Gratitude’s cozy vibe will fit right in to the 1928 bungalow Jo shares with her husband and cats in Nebraska City, Nebraska. Their home features oak woodwork and lots and lots of quilts, which don’t overwhelm the place because of their smaller-than-average size.
Small quilts suit Jo for a number of reasons, including a lack of wall space to display large ones, an interest in trying out lots of patterns, and an ability to make them in a short time. This last aspect especially appealed to her after making her first quilt in a class in 1980 in Lincoln—a twelve block, double-bed-sized, hand-pieced, hand-appliqued, and hand-quilted sampler. In those days she was working as a bookkeeper for a car dealership and made a deal with her boss to work Saturday mornings so she could take Wednesday afternoons off for the quilt class. That deal obviously worked in Jo’s favor, as quilting became her life’s work.
Antique quilts were (and still are) Jo’s number one inspiration. “I am drawn to their quirks, and I especially love earthy-colored quilts,” she says. In 1985 she created her first quilt that looked old, a 24” by 24” wall hanging she named Hattie’s Baskets. These quilts with patina meld perfectly with the reproduction folk-style furniture the fills her home. She acquired the pieces at Pennsylvania, New England, and Virginia shows where she sold her small, framed quilts over a 12-year period. “I developed a love of craftsmanship in all things from furniture, paintings, basketry, pottery, and more,” she says. “Due to my travels then, I have a red ware pottery collection, and also have purchased yellow ware in antique shops.”
About ten years ago, Jo’s business was overtaking her home. When a nearby house came up for sale, Jo and Russ purchased it and moved Jo’s packing and shipping, fabric storage, and sewing studio into the 832-square-foot-home. Her “studio house” is just 50 steps away and gives her more room in which to work, but also makes it easier to shut the door on work at the end of the day.
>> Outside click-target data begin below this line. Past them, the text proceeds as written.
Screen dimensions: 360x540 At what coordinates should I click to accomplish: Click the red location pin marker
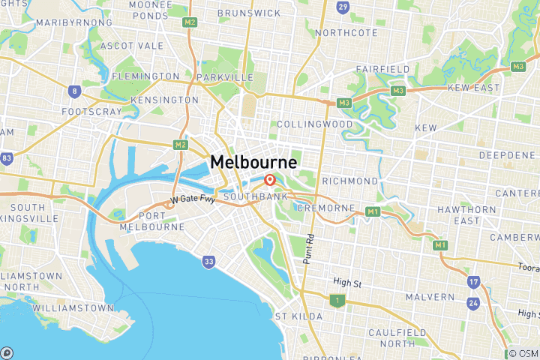[269, 180]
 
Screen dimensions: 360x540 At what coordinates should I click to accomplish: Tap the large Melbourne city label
[254, 162]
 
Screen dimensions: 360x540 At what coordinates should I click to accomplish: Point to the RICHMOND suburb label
[350, 182]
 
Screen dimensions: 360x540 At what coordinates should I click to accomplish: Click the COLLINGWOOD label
[314, 124]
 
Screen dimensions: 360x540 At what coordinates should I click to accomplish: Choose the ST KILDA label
[298, 316]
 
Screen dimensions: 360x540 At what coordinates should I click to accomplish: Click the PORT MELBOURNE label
[152, 220]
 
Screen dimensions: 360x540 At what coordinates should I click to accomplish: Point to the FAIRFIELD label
[383, 69]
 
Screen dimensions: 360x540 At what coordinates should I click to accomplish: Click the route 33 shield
[208, 262]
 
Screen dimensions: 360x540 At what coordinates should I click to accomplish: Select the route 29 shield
[342, 8]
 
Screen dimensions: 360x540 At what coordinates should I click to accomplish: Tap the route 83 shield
[7, 159]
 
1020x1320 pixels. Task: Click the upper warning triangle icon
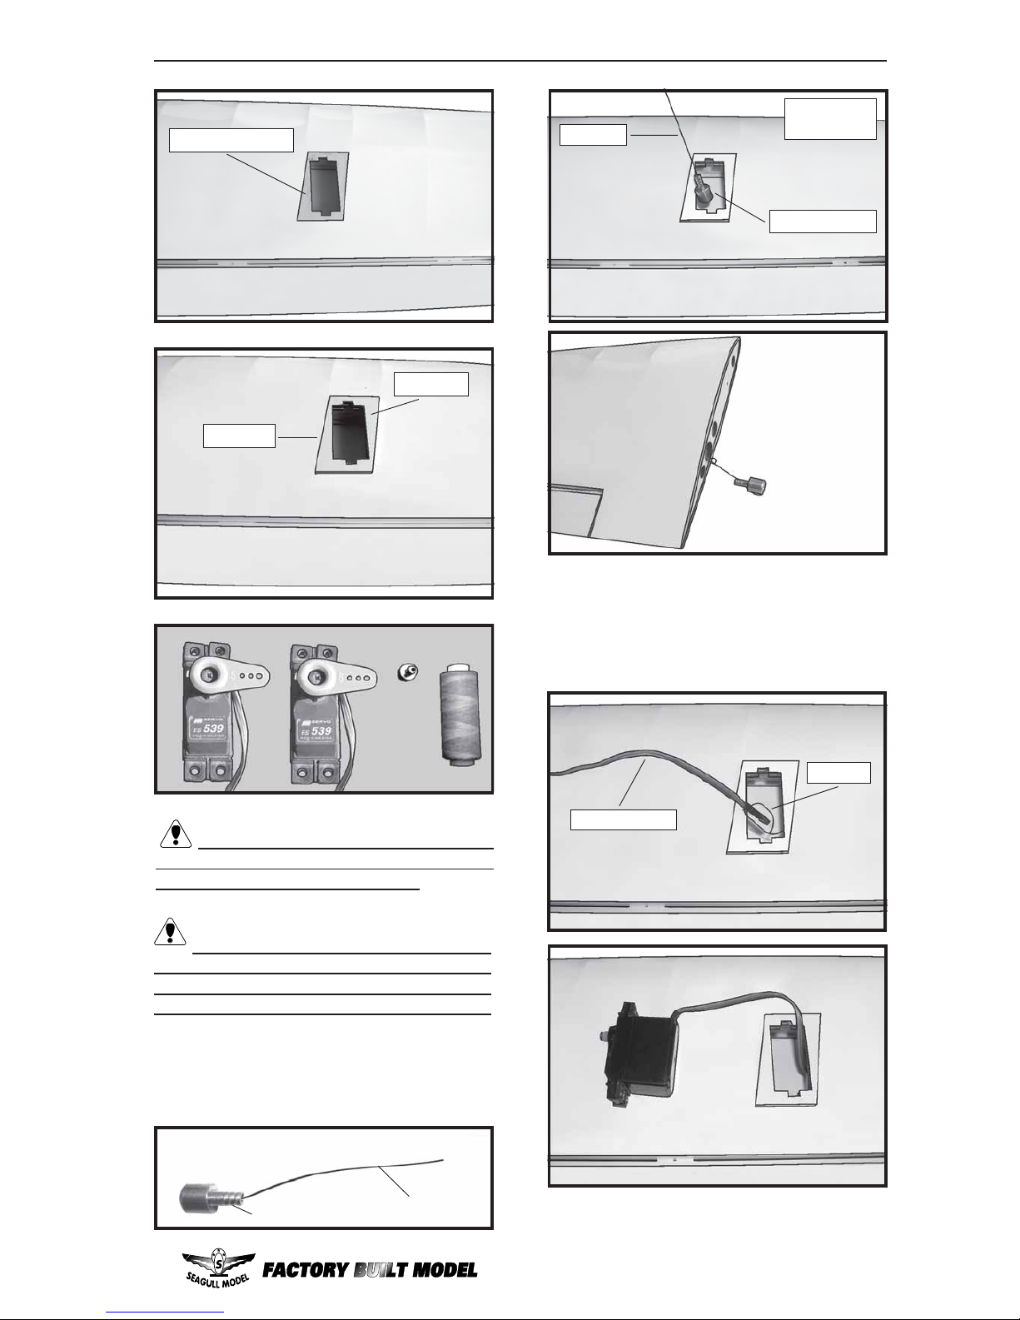pos(175,834)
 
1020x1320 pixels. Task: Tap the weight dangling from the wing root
pos(758,485)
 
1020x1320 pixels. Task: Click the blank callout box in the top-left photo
pos(231,140)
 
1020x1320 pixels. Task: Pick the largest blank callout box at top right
pos(830,119)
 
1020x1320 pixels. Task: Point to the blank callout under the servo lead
pos(623,819)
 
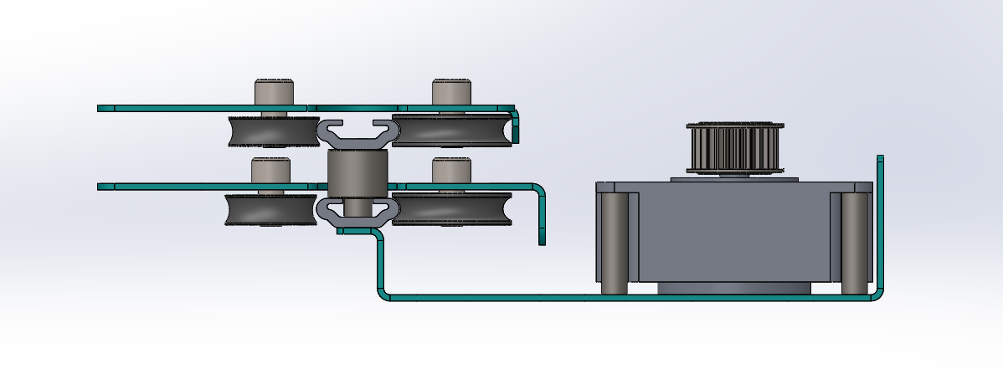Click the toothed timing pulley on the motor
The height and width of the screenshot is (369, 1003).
click(x=735, y=148)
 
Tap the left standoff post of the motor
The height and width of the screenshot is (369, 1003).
click(x=615, y=243)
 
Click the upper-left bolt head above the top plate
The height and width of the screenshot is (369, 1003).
click(x=275, y=91)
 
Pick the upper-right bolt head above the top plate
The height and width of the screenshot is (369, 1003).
click(x=452, y=91)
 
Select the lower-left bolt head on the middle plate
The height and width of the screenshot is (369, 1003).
click(x=271, y=170)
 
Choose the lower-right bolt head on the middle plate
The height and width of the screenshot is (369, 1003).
click(x=452, y=170)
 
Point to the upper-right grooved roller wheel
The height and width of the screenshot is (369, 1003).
click(x=452, y=131)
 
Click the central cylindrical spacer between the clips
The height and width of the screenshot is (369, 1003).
click(x=356, y=175)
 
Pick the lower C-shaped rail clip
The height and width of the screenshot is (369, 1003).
click(x=357, y=211)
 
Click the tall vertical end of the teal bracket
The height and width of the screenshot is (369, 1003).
click(x=880, y=218)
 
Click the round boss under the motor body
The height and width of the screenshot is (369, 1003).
click(x=734, y=288)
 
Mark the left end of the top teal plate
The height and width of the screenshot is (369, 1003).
click(x=105, y=108)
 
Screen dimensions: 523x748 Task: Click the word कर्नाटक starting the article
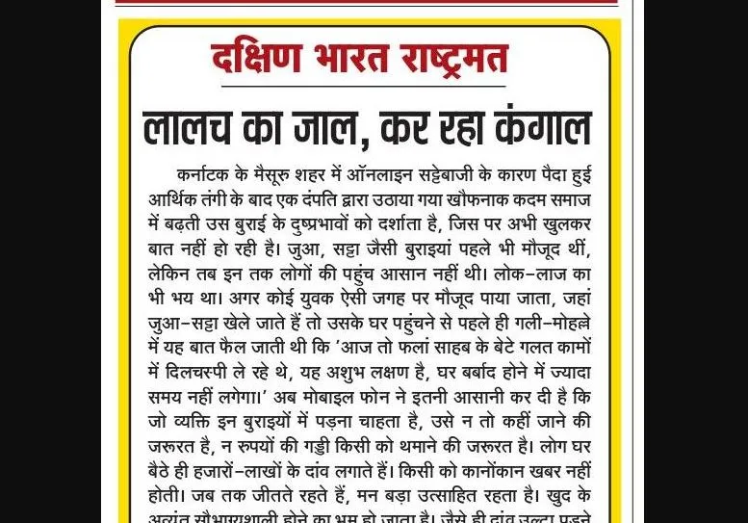coord(208,175)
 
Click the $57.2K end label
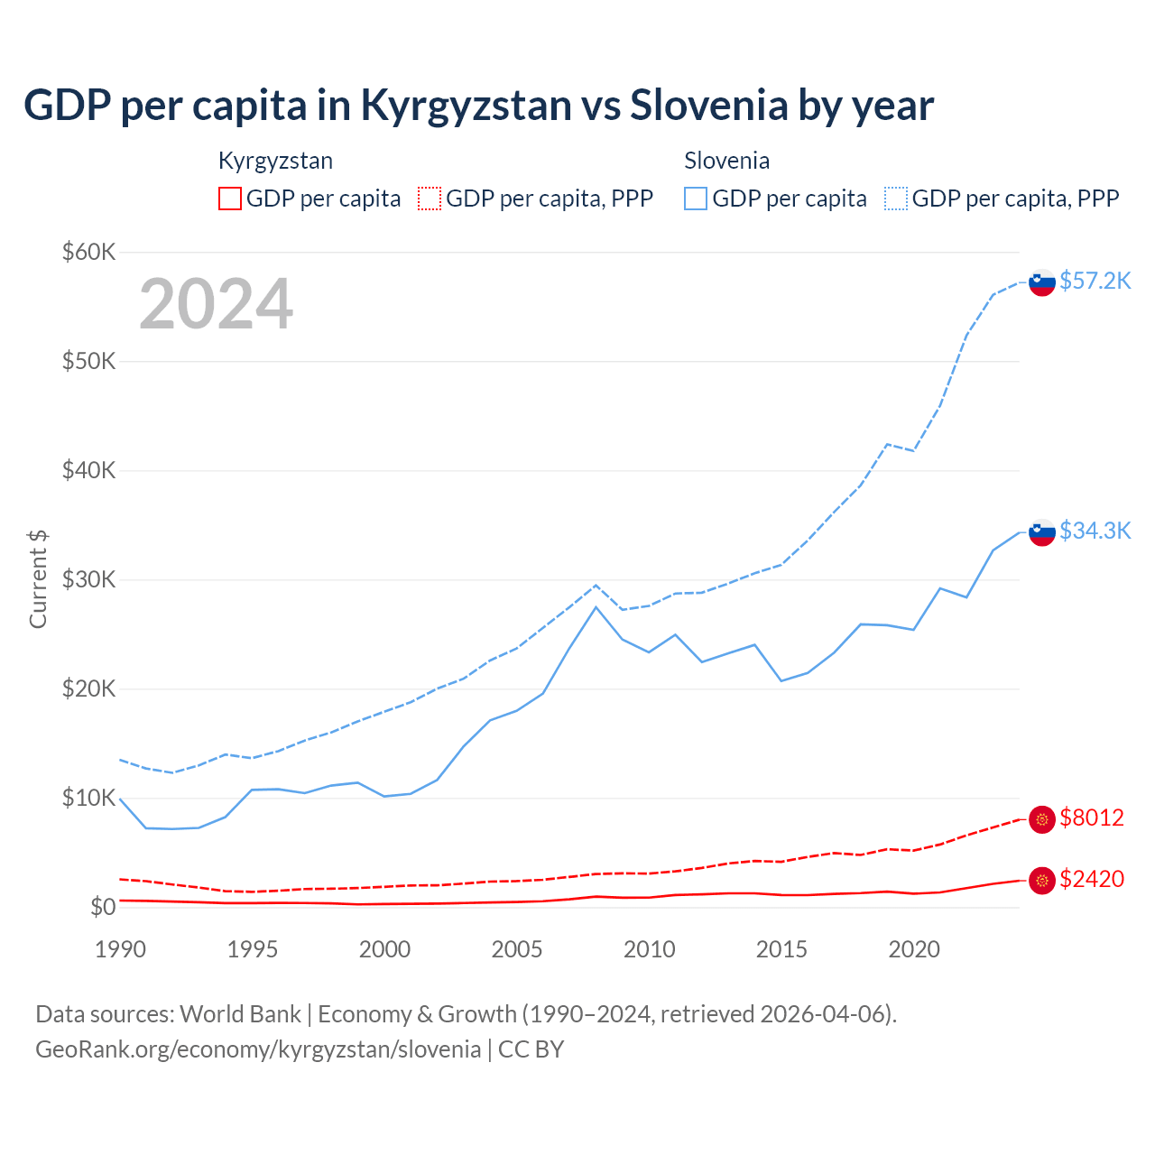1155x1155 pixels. [1095, 281]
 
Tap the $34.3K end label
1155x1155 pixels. [1095, 531]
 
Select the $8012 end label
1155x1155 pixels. [1092, 818]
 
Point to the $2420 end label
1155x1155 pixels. [1092, 879]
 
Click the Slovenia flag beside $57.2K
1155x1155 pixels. [1042, 282]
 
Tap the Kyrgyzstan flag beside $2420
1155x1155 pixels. [1042, 881]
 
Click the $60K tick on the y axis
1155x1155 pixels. [88, 252]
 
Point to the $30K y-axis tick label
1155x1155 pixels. [88, 579]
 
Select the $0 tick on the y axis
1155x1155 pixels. [102, 907]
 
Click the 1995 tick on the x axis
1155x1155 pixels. [253, 949]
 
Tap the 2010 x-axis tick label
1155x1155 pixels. [650, 949]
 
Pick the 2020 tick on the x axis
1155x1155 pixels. [914, 949]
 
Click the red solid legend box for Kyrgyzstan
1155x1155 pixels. [230, 199]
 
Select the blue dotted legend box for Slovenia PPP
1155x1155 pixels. [896, 199]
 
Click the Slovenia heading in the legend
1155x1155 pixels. [726, 161]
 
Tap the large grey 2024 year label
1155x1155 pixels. [216, 304]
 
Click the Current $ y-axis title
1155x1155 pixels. [38, 579]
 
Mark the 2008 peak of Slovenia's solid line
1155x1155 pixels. [596, 606]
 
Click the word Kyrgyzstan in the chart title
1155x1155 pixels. [466, 105]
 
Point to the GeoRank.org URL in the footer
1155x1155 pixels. [258, 1049]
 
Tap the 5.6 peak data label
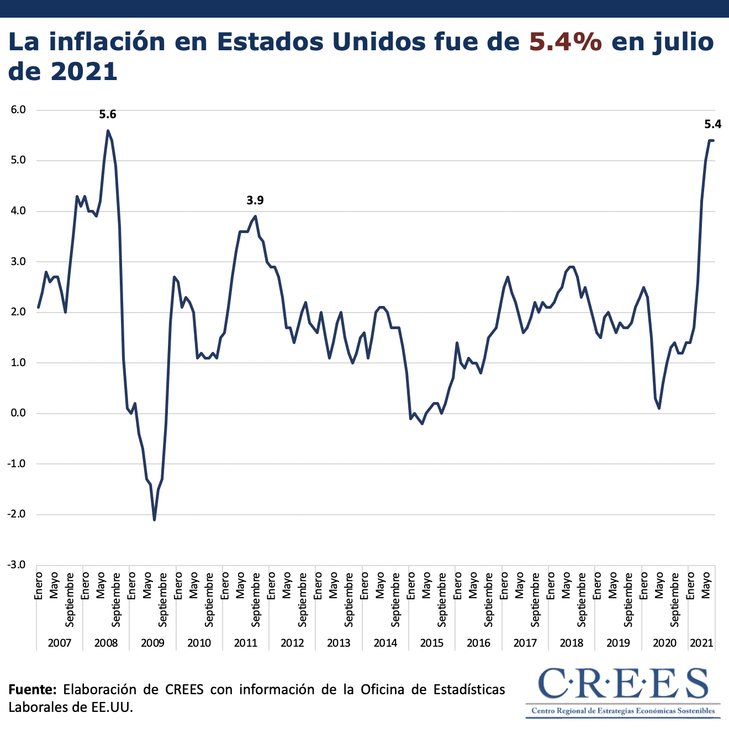108,115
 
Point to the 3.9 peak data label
255,200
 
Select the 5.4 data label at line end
712,124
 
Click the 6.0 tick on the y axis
18,110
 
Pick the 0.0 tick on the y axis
18,414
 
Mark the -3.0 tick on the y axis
17,565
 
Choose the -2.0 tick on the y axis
17,515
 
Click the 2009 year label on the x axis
152,643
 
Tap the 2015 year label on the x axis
432,643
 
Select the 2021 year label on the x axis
701,643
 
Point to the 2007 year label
60,643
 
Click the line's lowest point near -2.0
154,519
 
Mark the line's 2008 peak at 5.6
108,131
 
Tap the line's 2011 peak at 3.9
255,216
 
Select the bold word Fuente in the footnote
32,689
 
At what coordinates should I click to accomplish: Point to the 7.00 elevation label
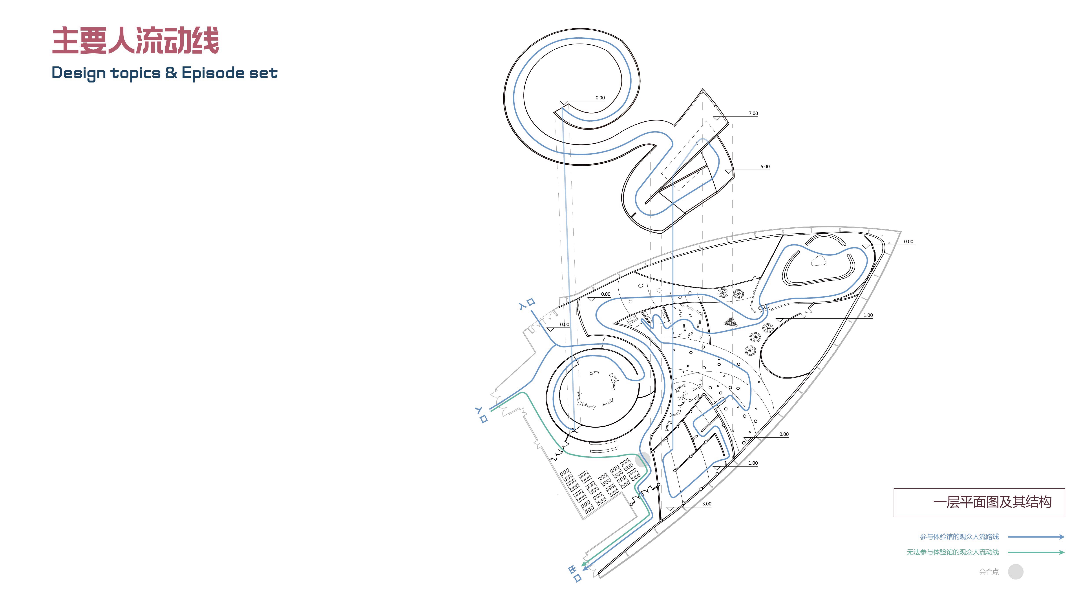point(753,113)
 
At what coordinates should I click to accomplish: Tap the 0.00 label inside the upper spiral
point(600,98)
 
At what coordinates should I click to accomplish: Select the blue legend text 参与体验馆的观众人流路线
point(959,537)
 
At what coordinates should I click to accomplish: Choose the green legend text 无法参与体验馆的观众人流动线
point(952,552)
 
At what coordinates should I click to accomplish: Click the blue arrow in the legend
point(1036,537)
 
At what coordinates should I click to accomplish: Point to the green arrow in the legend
point(1036,552)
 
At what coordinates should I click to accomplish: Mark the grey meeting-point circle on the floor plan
point(643,459)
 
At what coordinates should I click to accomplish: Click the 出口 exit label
point(575,574)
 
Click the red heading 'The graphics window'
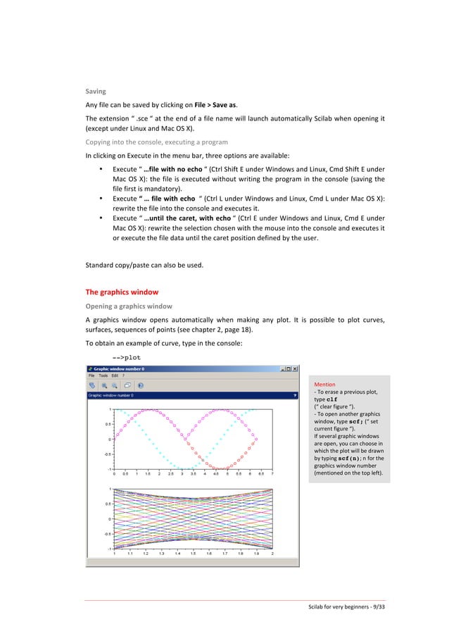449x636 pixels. pyautogui.click(x=122, y=292)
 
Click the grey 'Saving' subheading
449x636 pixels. pyautogui.click(x=96, y=92)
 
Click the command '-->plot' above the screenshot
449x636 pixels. pyautogui.click(x=117, y=357)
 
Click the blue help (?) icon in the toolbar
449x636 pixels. pyautogui.click(x=140, y=386)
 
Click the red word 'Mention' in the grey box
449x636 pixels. pyautogui.click(x=325, y=385)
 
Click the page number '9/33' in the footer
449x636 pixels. pyautogui.click(x=378, y=607)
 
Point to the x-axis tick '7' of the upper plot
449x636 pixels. pyautogui.click(x=272, y=475)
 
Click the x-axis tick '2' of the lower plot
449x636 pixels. pyautogui.click(x=272, y=554)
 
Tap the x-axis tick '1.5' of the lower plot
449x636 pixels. pyautogui.click(x=194, y=554)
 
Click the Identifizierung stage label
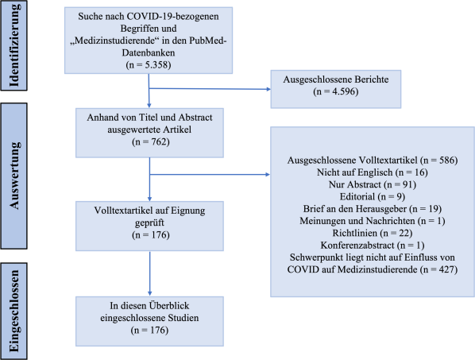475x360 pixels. [x=14, y=45]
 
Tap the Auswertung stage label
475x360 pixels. [x=14, y=176]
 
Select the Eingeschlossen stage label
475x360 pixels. [x=14, y=312]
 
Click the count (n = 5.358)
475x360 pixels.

Jo is going to be enjoying more time at her home and studio, as she plans to retire from teaching after one more scheduled session this summer. She’ll continue to run her popular Jo’s Little Women Clubs, to create patterns—Martingale just released her 22nd book, Jo’s Little Favorites, in January—and of course design fabric. That’s good for us all, because as Jo says she tells friends who say they’re only sewing from their stash “Every now and then what we have needs new friends, and new fabric can make your old stuff come to life.”